Archive for August, 2013

It is nice to be able to repeat each week….”another great week in the garden”.  We were weeding and thinning maniacs in all our Fall crop beds.  Scott kept  the drip lines running on the tiny seedlings and with the heat we watched them double in size.  I spent hours thinning the carrots and turnips.  We should start picking our next round of green beans by the end of the week.  The best news is Malachi and Scott have finished the potato harvest.  Malachi arrived at 7:30 on Sunday and by lunch time the last 650+ pounds were out of the ground!  Yippee!  This is a long, labor intensive job and a relief to us that it is done.  We are thrilled with the yield and quality and Hugely thrilled with the fingerling harvest.  Abundant and beautiful.  Malachi said 30+ potatoes were hanging off 1 plant!


Malachi and Scott with the fingerling potatoes.

Malachi hauling a load of potatoes up to the house.

Malachi hauling a load of potatoes up to the house.
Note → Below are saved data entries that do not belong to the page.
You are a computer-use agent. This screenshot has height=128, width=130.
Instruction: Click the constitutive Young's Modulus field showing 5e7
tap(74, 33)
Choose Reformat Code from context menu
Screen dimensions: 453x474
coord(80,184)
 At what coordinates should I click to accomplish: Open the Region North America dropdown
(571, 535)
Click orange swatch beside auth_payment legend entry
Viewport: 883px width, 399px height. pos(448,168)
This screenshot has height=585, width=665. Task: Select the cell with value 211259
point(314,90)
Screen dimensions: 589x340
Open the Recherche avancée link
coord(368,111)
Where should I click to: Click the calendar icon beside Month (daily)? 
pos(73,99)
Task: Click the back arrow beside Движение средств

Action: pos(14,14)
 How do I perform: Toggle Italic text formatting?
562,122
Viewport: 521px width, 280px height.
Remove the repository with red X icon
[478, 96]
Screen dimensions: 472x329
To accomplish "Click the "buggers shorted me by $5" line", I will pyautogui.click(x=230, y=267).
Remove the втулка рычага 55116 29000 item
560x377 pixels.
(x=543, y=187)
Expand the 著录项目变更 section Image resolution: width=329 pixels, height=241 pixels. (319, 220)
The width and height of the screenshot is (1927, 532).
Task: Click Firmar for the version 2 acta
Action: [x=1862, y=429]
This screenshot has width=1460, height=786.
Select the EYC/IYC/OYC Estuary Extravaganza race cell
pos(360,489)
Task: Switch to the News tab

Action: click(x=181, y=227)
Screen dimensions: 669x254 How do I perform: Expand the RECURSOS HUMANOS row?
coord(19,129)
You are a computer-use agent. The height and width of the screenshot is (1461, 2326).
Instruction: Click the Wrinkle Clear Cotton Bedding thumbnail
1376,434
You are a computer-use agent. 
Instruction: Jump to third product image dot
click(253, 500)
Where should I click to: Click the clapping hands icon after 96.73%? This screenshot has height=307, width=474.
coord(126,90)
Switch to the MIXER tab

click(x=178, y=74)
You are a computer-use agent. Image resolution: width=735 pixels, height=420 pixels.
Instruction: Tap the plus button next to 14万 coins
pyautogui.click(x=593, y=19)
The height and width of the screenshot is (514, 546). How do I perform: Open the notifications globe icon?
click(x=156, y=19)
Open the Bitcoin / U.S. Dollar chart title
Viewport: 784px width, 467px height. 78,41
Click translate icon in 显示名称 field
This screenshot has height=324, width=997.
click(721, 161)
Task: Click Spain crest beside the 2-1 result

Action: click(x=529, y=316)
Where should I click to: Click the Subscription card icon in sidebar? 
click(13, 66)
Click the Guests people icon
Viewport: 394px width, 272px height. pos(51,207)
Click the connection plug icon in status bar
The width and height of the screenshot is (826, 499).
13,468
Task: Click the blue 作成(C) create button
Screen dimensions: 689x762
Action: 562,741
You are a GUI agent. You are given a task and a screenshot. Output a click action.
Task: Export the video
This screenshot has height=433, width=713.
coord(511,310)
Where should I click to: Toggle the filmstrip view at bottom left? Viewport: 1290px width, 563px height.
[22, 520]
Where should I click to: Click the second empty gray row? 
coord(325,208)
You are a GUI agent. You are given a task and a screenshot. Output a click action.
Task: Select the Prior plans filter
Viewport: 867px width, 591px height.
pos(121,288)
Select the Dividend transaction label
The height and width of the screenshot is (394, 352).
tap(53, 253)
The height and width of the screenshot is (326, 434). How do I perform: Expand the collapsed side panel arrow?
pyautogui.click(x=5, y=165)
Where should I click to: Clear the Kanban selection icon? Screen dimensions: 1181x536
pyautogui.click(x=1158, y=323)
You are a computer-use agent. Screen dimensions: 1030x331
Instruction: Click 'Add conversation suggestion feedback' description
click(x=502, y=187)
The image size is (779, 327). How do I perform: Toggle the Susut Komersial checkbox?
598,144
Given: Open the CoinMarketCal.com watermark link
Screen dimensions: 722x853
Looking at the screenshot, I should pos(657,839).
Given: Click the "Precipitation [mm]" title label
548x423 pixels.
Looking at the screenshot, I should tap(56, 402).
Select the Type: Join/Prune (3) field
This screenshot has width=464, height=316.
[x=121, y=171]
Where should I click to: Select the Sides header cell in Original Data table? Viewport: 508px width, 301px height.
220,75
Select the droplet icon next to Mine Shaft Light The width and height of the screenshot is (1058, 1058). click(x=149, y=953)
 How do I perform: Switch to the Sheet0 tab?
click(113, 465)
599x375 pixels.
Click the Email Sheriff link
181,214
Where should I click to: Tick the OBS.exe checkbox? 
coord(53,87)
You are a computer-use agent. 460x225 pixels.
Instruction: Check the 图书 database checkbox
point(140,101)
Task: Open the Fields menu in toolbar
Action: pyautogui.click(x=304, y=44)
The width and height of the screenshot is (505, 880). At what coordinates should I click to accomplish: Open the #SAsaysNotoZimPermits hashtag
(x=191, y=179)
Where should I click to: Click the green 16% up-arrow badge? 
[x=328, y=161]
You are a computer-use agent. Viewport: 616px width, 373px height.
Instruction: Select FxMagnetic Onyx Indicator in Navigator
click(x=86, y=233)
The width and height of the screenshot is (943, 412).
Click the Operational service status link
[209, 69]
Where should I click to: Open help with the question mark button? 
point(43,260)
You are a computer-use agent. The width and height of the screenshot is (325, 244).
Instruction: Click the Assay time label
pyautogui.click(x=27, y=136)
A super fun and FULL box this week.  Lots of interesting treats.   We had lots to choose from in the garden and so hard to decide.  AND!  A huge surprise delivery of CORN again this morning from Scott’s Reedsburg relative.   Not expected but it is so darn good this year we said “what the heck, lets put it in.  we decided with the watermelon harvest and the surprise corn delivery we would hold the pears in cold storage until next weeks box.  Enjoy the bounty this week.  Average weight (without the watermelon) is 15.70 pounds for a whopping 644 pounds.

Corn-The last week for sure!  For REAL.  Think about cornbread muffins, creamed corn, corn soup, freeze the corn for future use, corn relish.  Tons of options.

Lettuce-A smaller butter crunch that we wanted to harvest before the predicted high heat this week.

Cucumbers-This is the monster crop that will not stop  this year.  I thought they were slowing down and then another power house week.  A bag of assorted snackers and several long Asian and European.

Zucchini-The usual delicious mix of skinny guys and cute patty pans.

Onion-This is the end of our summer non-storage onion harvest.

Garlic-A nice sized bulb in each box.  We grow 2 varieties.  Music and German Red.

Peppers-A huge harvest this week.  Several assorted sweet peppers packed loose in each box and then a BAG of mildly hot Ancho and Hungarian Hot Wax.

Cherry Tomatoes-A pint of colorful assorted heirlooms.

Paste Tomatoes-A quart of assorted colored beauties to make a delicious sauce this week.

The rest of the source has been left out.